I just finished the page proofs for my newest book, WRESTLING WITH WONDER, releasing with Zondervan Publishers this coming September. (YAY!) As I was reading and proofing, I came across this little section that I've been pondering today. I thought I'd share it for any of you who may be in a place in life where you didn't want to be, or who have faced things you didn't want to face, or are struggling with God saying "no" and instead allowing challenges that may seem like a nightmare-come true.
Right before this section, I talk about the prayers of Jonah (Jonah 4:2), Paul (2 Corinthians 12:7-9), and Jesus (Matthew 26:36-46). Here's my thoughts . . .

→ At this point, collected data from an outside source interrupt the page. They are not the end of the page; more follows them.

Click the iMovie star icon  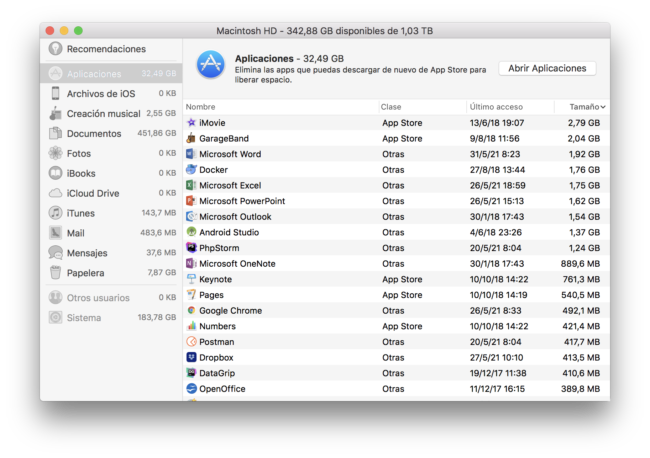coord(191,123)
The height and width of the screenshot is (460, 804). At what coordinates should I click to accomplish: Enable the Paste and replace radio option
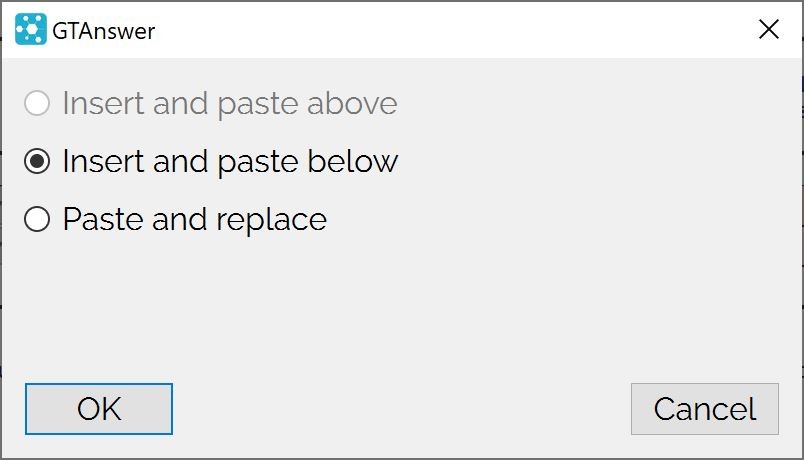[37, 219]
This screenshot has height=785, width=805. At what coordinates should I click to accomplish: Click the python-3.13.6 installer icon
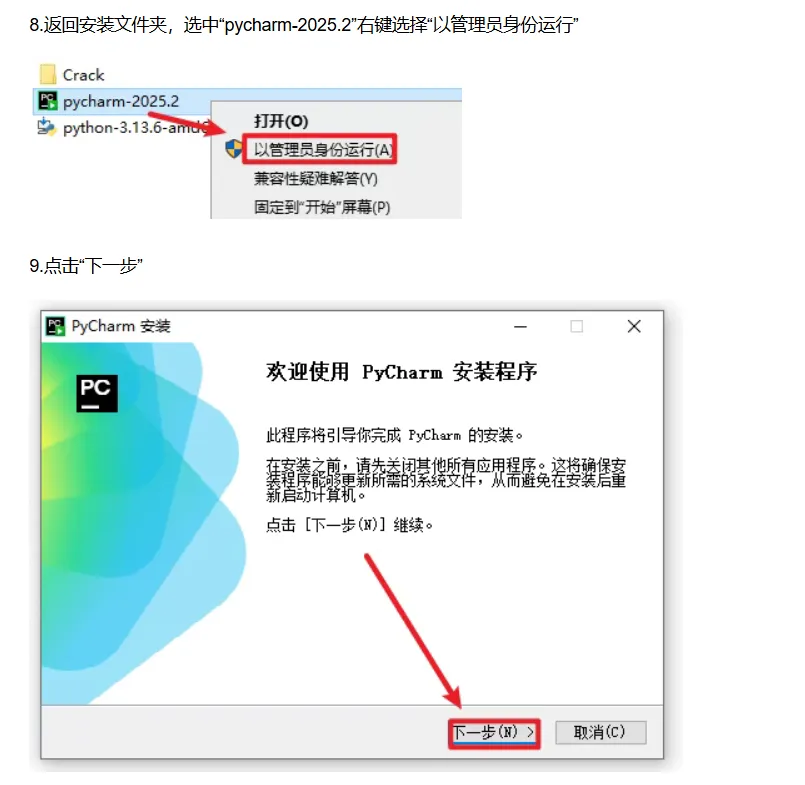(x=47, y=127)
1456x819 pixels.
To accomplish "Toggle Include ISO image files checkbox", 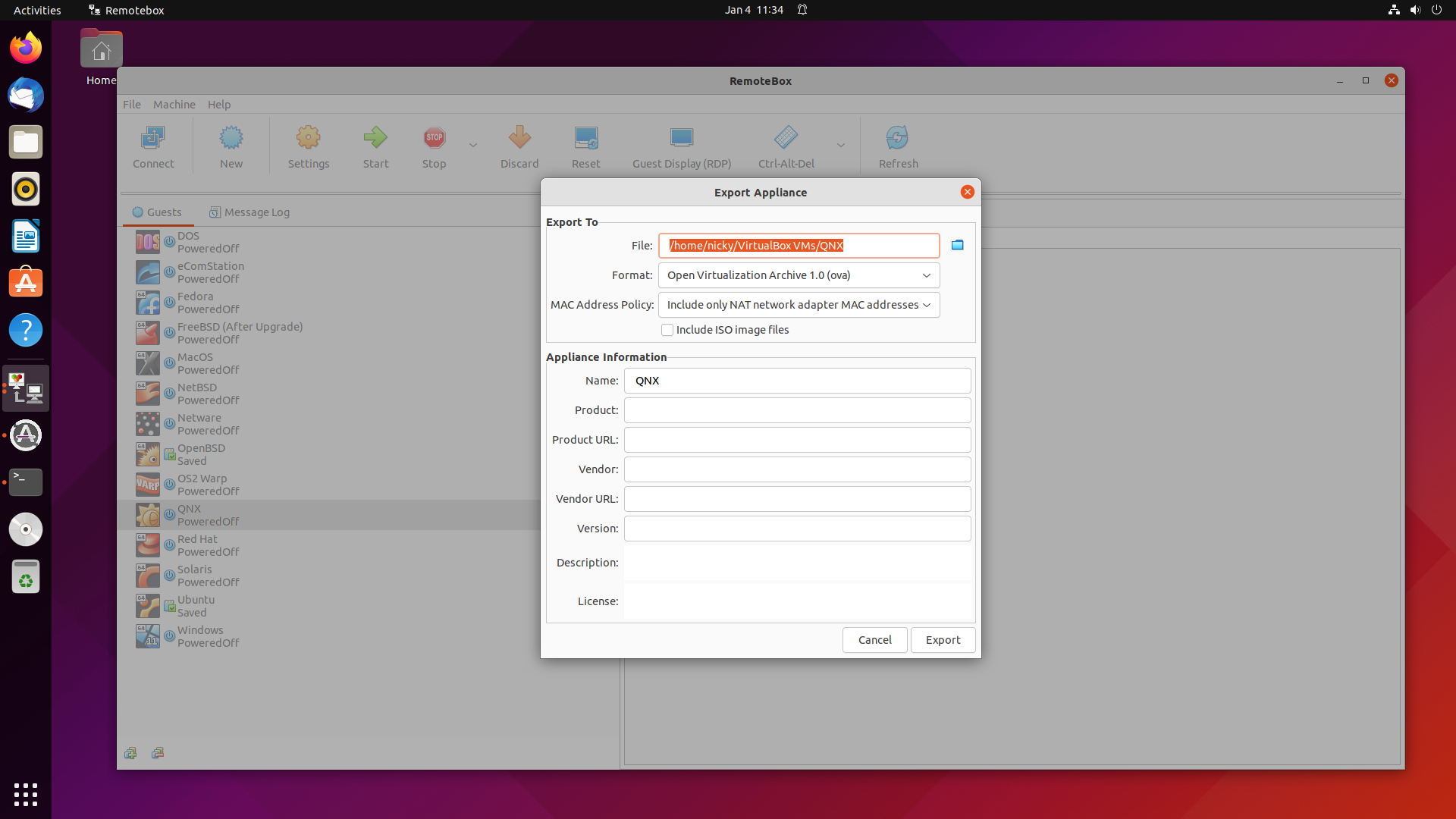I will 666,330.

The reason these men’s prayers weren’t answered in the way they’d hoped was not because God abandoned them, or because God didn’t love them, or because they’d used a wrong prayer formula. It wasn’t because they didn’t have enough faith, or had made God mad, or weren’t worthy.
Instead, it was because God was accomplishing his will not only for them, but for others around them. God was up to something that required more faith, more trust, more submission to his will. God had another plan. Saying “No!” to their prayers was the only way to accomplish that plan, God’s vision, for them and for us.
Just like Jonah, Paul, and Jesus, God takes us where we don’t want to go because he is doing something that is meant to glorify him through our lives, meant to bless others through us. His vision is bigger than our comfort, more glorious than our need for health, happiness, satisfaction, or even earthly life. He is doing something more, something wondrous, something nearly unimaginable.
In John 21:18-19, Jesus tells Peter:
“Very truly I tell you, when you were younger you dressed yourself and went where you wanted; but when you are old you will stretch out your hands, and someone else will dress you and lead you where you do not want to go.” Jesus said this to indicate the kind of death by which Peter would glorify God. Then he said to him, “Follow me!”
God’s main concern isn’t to make our nightmares go away. It’s to build our character, teach us to trust him more fully, and help us to make a difference in the lives of those around us as we find the deep places of God in the dark places of life. God’s will is that, by life or by death, we would glorify him.
So when he leads you where you don’t want to go, remember he is with you. He loves you. He is working his will. Yes, even in the nightmares.
Because there, he is whispering to you, “There is no other way to make you into the person I created you to be. This is the way, walk in it (Isa. 30:21).”Through fear, through terror, through every nightmare-come-true, he is saying, “Follow me!”